● Set problem A: Retype the portion of the passage on wedding traditions below, starting with "7. Tying the" and going on through "to the marriage.".
● Set problem B: According to the passage on wedding traditions below, why did jumping the broom become thoroughly engraved in American slave culture? Answer in one to three sentences.

● Text passage:

5. Jumping the Broom
One of the top contenders in African American wedding traditions is none other than jumping the broom. (There's a whole movie about it, after all.) But oddly enough, unlike the rest of the practices on this list, jumping the broom has written records within Welsh-Romani gypsy communities that date as far back as the 18th century. It's also refuted that the tradition developed from Ghana and its people's esteem for brooms, which served to sweep away past wrongs and evil spirits. Regardless of which ethnic group started this trend, the act of jumping the broom became thoroughly engraved in American slave culture, when slaves were forbidden to marry. This resulted in many couples joining together in secret with ceremonies that included acts like jumping the broom to proclaim their commitment. To this day, it's not uncommon to see African American couples incorporating customized, handmade brooms to jump over and keep as a memento long after the wedding day.
6. Crossing Sticks
Another tradition that dates back to slavery is known as the Crossing Stick ceremony. In this ritual, the bride and groom demonstrated their commitment by joining wooden sticks together. When the sticks are crossed, a couple will proceed by exchanging vows that express desire for a strong beginning. Symbolically, the crossing of sticks represents unity and power, much like the tree it came from—which makes this custom an excellent way for you and your partner to start your journey together. Alternatively, you can make your wedding stand out by fusing the crossing stick ceremony with a sparkler send-off.
7. Tying the Knot
Everyone has heard the colloquial expression "tying the knot," but it's not as commonly known that this saying is somewhat connected to an age-old African ritual. Though it's not easy to pinpoint which part of Africa tying the knot originated in, this (literally) binding tradition is highly popular with African American couples. During the ceremony, a bride and groom have their wrists tied together with either a Kente cloth, string of cowrie shells, braided grass or decorated rope. With their wrists joined together, the couple says their vows in front of the officiant who ties the knot and confirms their commitment to the marriage.
8. Money Spray
Want to make a few dollars back on your wedding day? Add a twist to your wedding with a Nigerian money dance. Yorùbá and Igbo tribes are the primary groups that practice this generous tradition, but it's also made its way into some African American wedding receptions. Typically, guests toss cash at the couple in what's called a "money spray." The pair celebrate their fortune by dancing to traditional music. Some couples are lucky enough to need assistance when gathering the money off the floor—a good problem to have, of course. By the end of the night, the newly married couple has a fund to help start their life together.

● Dataset content:
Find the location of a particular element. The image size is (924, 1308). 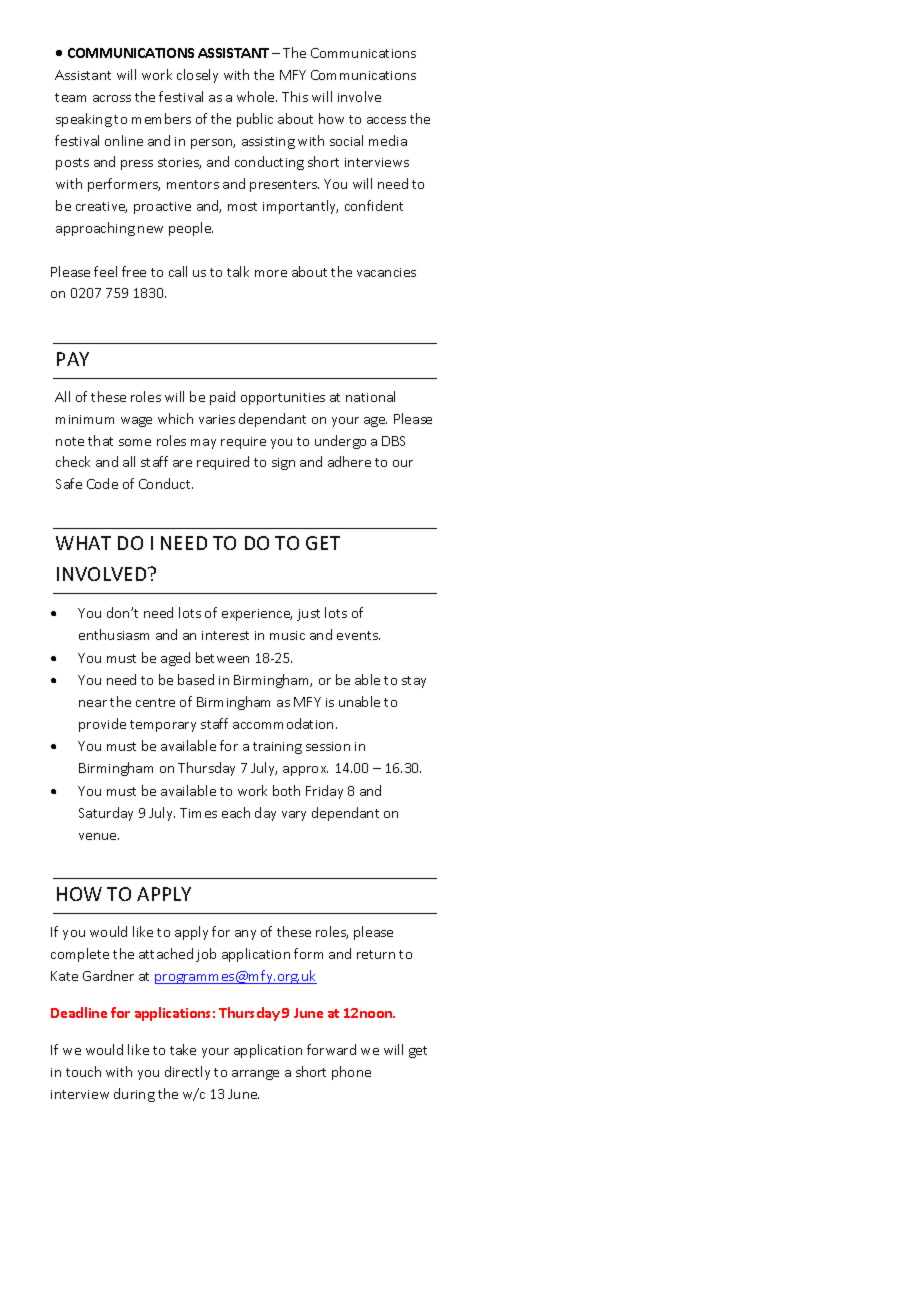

● Reply A:
7. Tying the Knot
Everyone has heard the colloquial expression "tying the knot," but it's not as commonly known that this saying is somewhat connected to an age-old African ritual. Though it's not easy to pinpoint which part of Africa tying the knot originated in, this (literally) binding tradition is highly popular with African American couples. During the ceremony, a bride and groom have their wrists tied together with either a Kente cloth, string of cowrie shells, braided grass or decorated rope. With their wrists joined together, the couple says their vows in front of the officiant who ties the knot and confirms their commitment to the marriage.

● Reply B: Slaves were forbidden to marry, so many couples joined together in secret ceremonies. These ceremonies included acts such as jumping the broom to proclaim their commitment.